The parties were divorced in February 1967 and, pursuant to an agreement, the decree awarded custody of their three minor children to the petitioner and gave visitation rights to respondent, who was also to pay child support in the amount of $50 a week. In a motion presented later in February 1967, respondent requested that the support payments be excused because petitioner deprived him of his visitation rights by removing the children to another jurisdiction where her address was unknown. In her answer, among other things, petitioner asked that the court authorize her departure from this jurisdiction nunc pro tunc as of January 4, 1976 (the day she left) and, asserting that respondent was in arrears, she asked that a rule to show cause issue “for failure to pay child support.” On March 27, 1967, the trial court entered an order (hereafter the 1967 order) which, in pertinent part, stated that respondent “is relieved from making child support payments as of January 4,1967, and made nunc pro tunc as of that date.”

The record discloses that the next action pertinent to this appeal was taken 11 years later, on April 5, 1978, when petitioner filed a petition alleging respondent to be $29,250 in arrears of child support payments and requesting that a rule to show cause be entered as well as “such other and further relief” as the court deemed appropriate. After a hearing, an order was entered in which the trial court denied the issuance of a rule on the basis that the 1967 order had abated respondent’s obligation to pay child support. This is an appeal from that order.

Opinion

Petitioner first takes the position that the trial court denied her a judgment for child support arrearage on the basis that the 1967 order had abated respondent’s child support obligations. She argues that this denial was improper because the order excusing child support payments was “void as against public policy.” We initially note a question as to whether there was a denial of a judgment for arrearage. The order appealed from states in relevant part:

“This cause coming before this Court upon the petition of Joan Gentile for Rule to Show Cause ° ° °, the Court ° ° °
*313Hereby finds that the Order of April 19,19671 * * * is a valid and effective abatement of child support payments as stated therein.
It is therefore hereby Ordered that Joan Gentile’s Petition for Rule to Show Cause be and is DENIED.”

Petitioner acknowledges that her petition did not specifically request an arrearage judgment, but she urges that the language therein asking for “such other and further relief” as the court deemed appropriate should be construed as a request for such judgment which, she argues, was improperly denied by the trial court’s finding in the order appealed from — that the 1967 order was “a valid and effective abatement of child support.”

It is established, however, that matters not presented to or ruled upon by the trial court may not be argued as error on appeal. (Somerset House, Inc. v.
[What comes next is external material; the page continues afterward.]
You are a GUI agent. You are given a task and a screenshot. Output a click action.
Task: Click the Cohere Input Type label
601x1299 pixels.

Board of Appeals (1970), 131 Ill. App. 2d 569, 266 N.E.2d 508; Beery v. Hurd (1938), 295 Ill. App. 124, 14 N-E.2d 656; O’Day v. Chicago & Alton R.R. Co. (1901), 97 Ill. App. 632; 2 Ill. L. & Prac. Appeal & Error §181 (1953).) Here, it is clear that the only relief expressly prayed for in her petition was that a rule to show cause issue, and the record does not otherwise disclose that any request, oral or written, for an arrearage judgment was presented to or ruled upon by the trial court. Thus, petitioner’s contention of error in the denial of such a judgment cannot be considered.
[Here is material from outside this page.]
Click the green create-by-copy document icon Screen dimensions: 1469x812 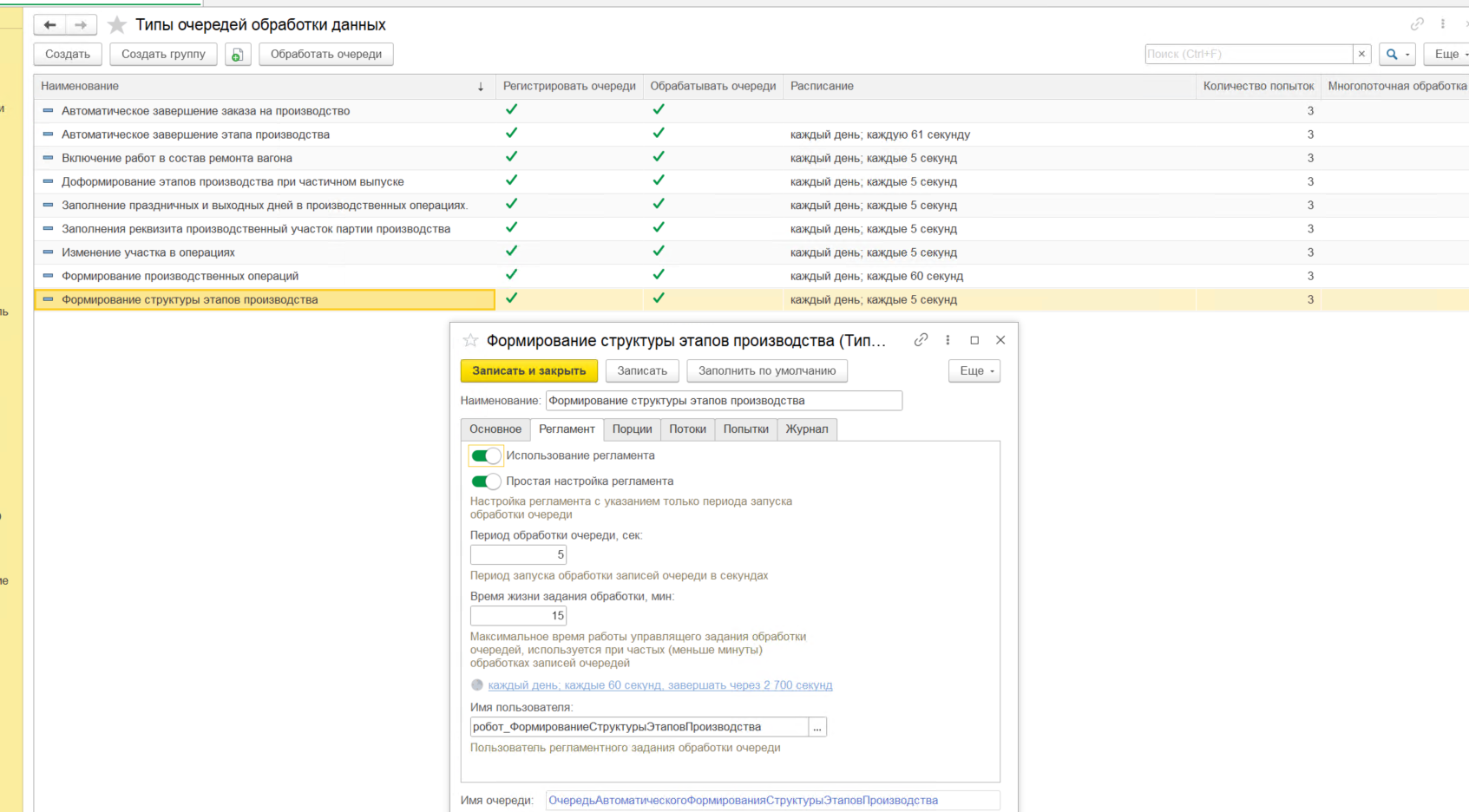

The order appealed from, however, did deny the issuance of a rule to show cause and, in her brief here, petitioner appears also to argue that the trial court nonetheless erred in this respect. We initially note that an order is viewed as final and appealable when it “disposes of the rights of the parties, either upon the entire controversy or upon some definite and separate part thereof.” (Village of Niles v. Szczesny (1958), 13 Ill. 2d 45, 48, 147 N.E.2d 371, 372; see also In re Annexation to the City of Darien (1973), 16 Ill. App. 3d 140, 304 N.E.2d 769.) We view the order involved here as not final and appealable, as it did not dispose of the rights of the parties since petitioner is not precluded from filing a petition specifically requesting arrearages, and the rights of respondent were certainly not affected. In any event, we think it clear that the trial court acted correctly in denying the petition for rule to show cause.
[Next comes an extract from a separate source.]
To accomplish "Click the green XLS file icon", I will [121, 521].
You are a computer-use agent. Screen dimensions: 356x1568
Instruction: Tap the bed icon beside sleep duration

Case law provides that a father’s failure to make child support payments as required in a decree is prima facie evidence of contempt. (Storm v. Storm (1973), 9 Ill. App. 3d 1071, 293 N.E.2d 633; Cole v. Cole (1967), 85 Ill. App. 2d 105, 229 N.E.2d 293.) However, in the defense of a contempt action, a father need only show that his failure to make the *314payments was not a willful and contumacious refusal to obey the court order. Wick v. Wick (1960), 19 Ill. 2d 457,167 N.E.2d 207; Ellingwood v. Ellingwood (1975), 25 Ill. App. 3d 587, 323 N.E.2d 571; Storm v. Storm.

Here, it appears clear that respondent did not make child support payments because of reliance on the 1967 order relieving him of the obligation of making such payments. Reliance on this order which has remained unchallenged negates any willful and contumacious refusal to obey the child support provision of the divorce decree.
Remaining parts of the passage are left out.